**** Dataset rows

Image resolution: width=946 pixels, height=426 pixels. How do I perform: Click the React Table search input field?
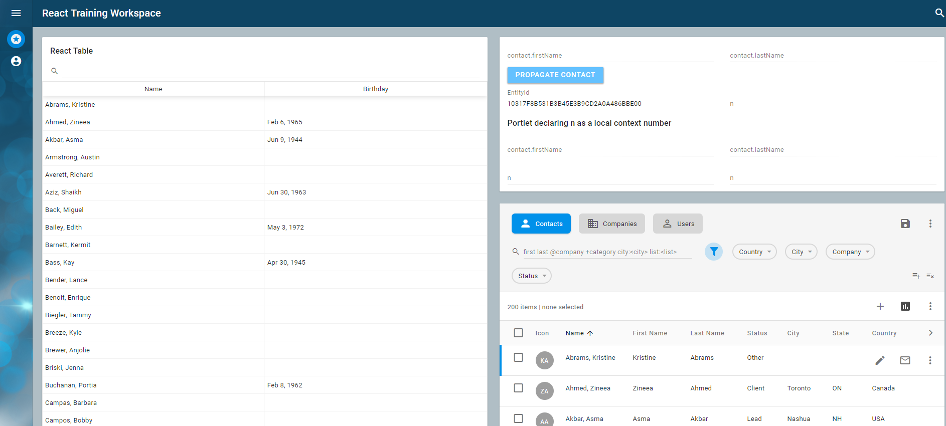pyautogui.click(x=271, y=71)
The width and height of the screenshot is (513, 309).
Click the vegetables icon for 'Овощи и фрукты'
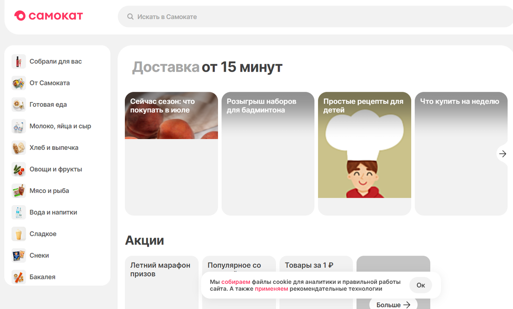(19, 169)
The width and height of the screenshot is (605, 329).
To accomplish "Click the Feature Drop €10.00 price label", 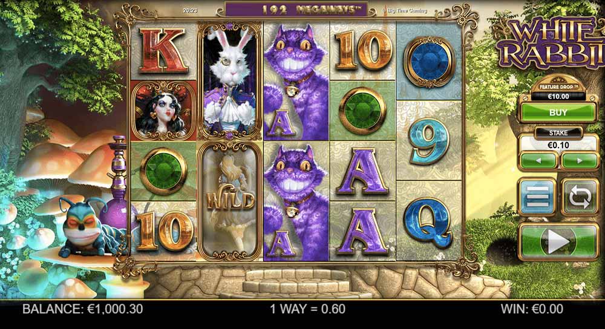I will coord(558,96).
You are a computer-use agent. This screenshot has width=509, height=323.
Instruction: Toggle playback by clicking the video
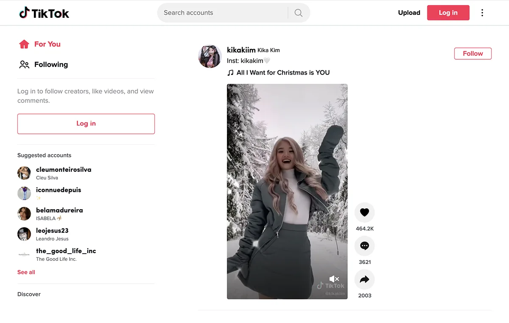[287, 190]
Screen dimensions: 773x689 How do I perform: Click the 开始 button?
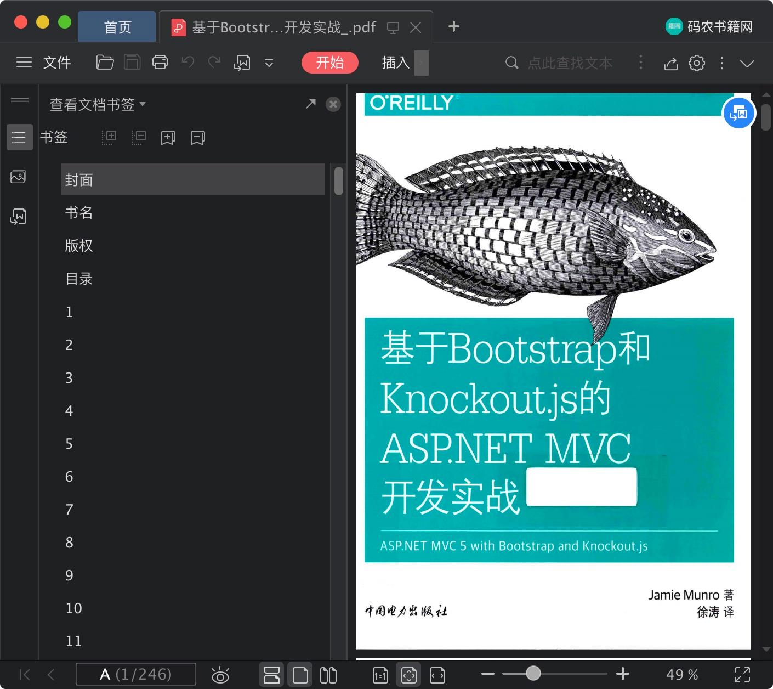[x=329, y=62]
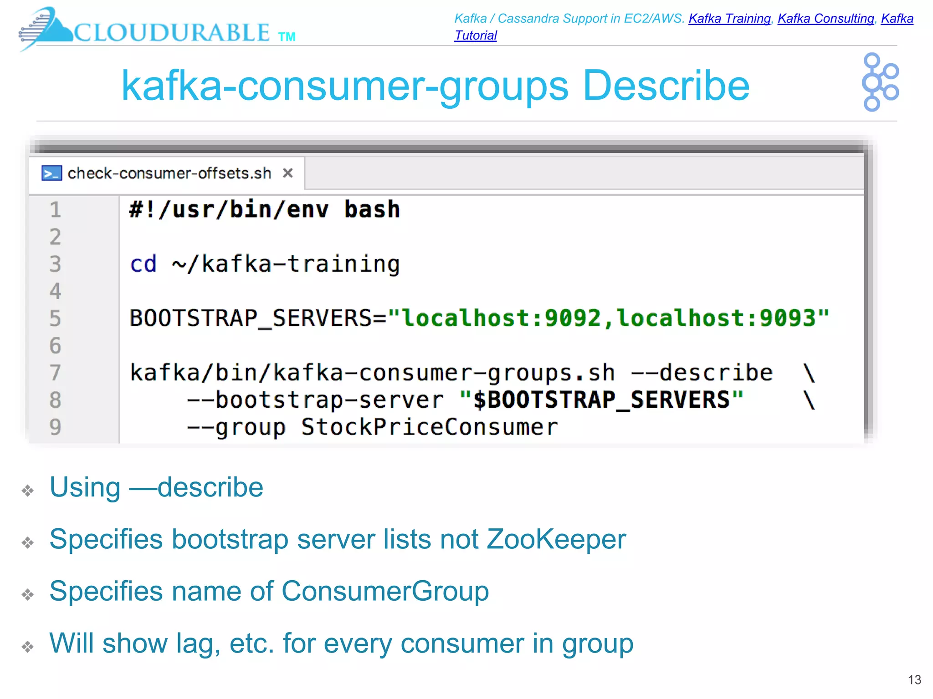Open the Kafka Training link
The image size is (933, 699).
pyautogui.click(x=729, y=19)
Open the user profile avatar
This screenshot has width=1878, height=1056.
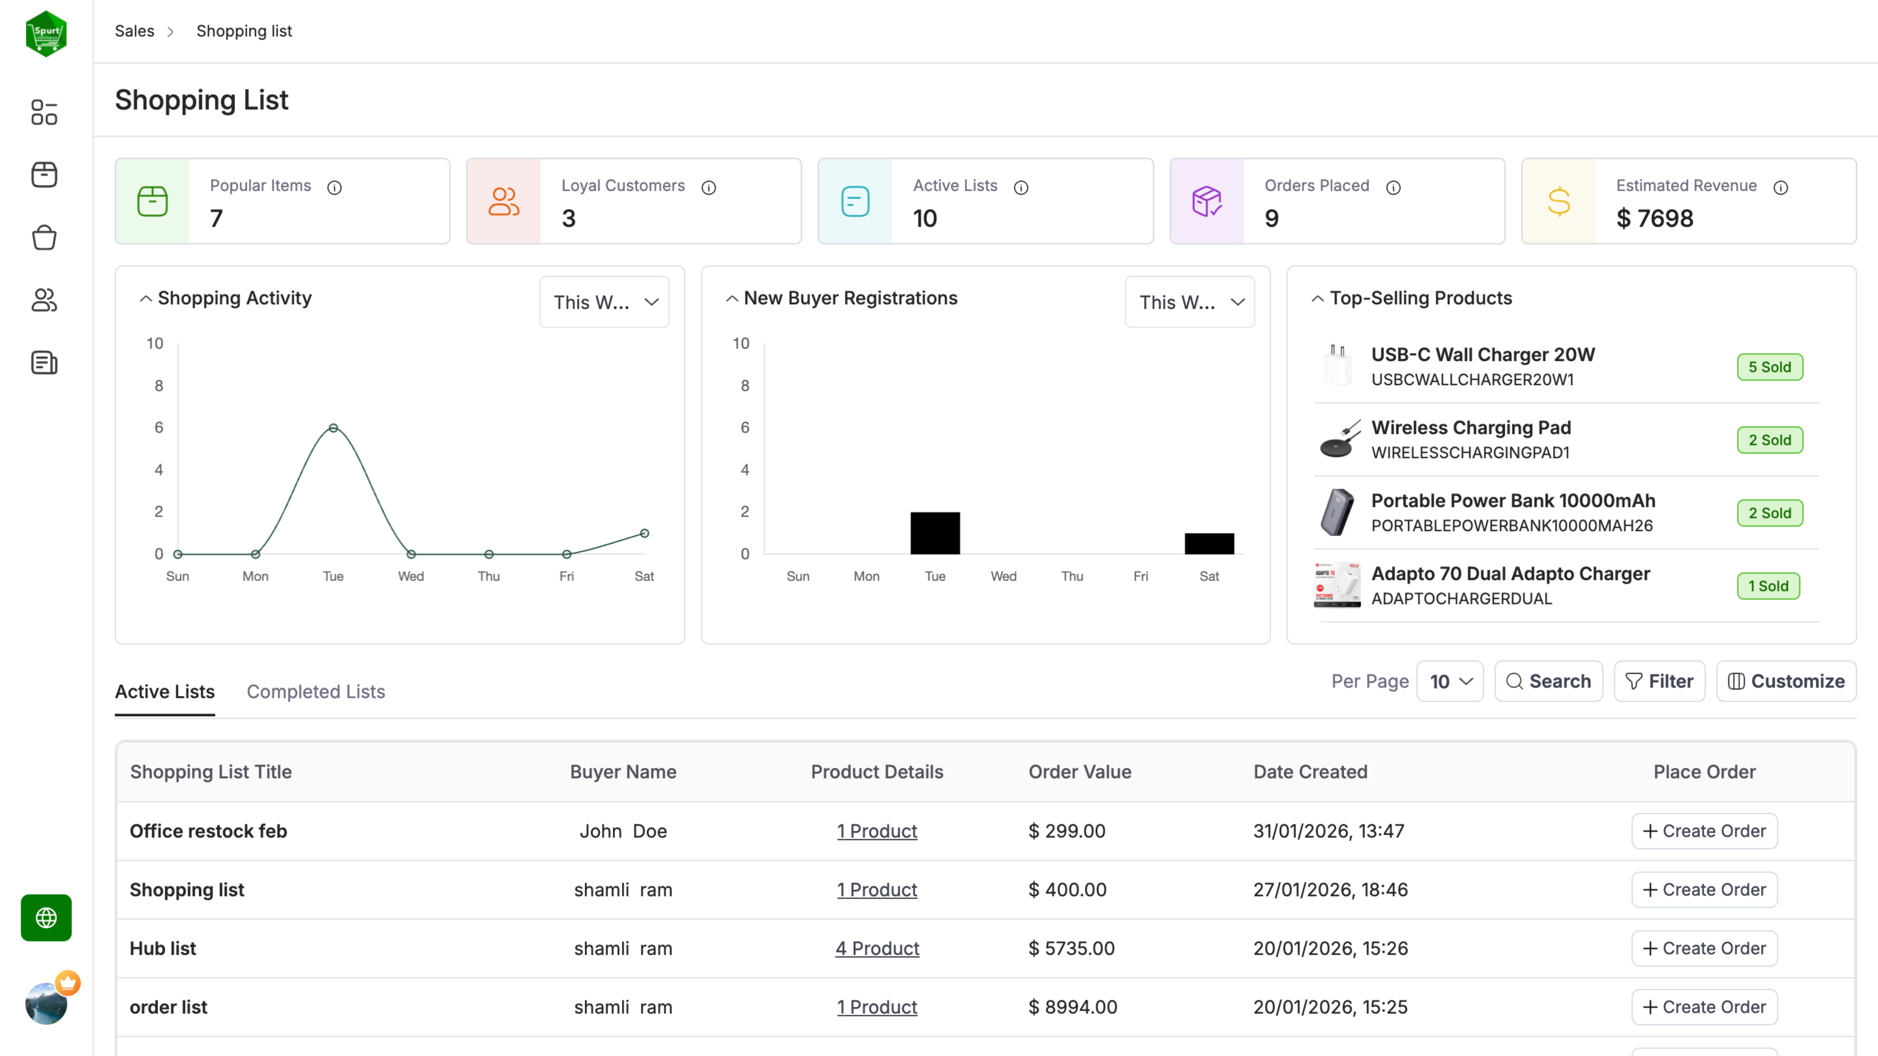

********

Short problem =>
Transcribe the lines above word for word, starting at the line that contains "You are a computer-use" and ending with the last line. Omit the pictures.

Result of the task =>
You are a computer-use agent. This screenshot has width=509, height=323.
Instruction: Toggle playback by clicking the video
[287, 190]
Screen dimensions: 773x689 How do I perform: Click the 开始 button?
[x=329, y=62]
Open the Kafka Training link
The image size is (933, 699).
pyautogui.click(x=729, y=19)
Open the user profile avatar
This screenshot has width=1878, height=1056.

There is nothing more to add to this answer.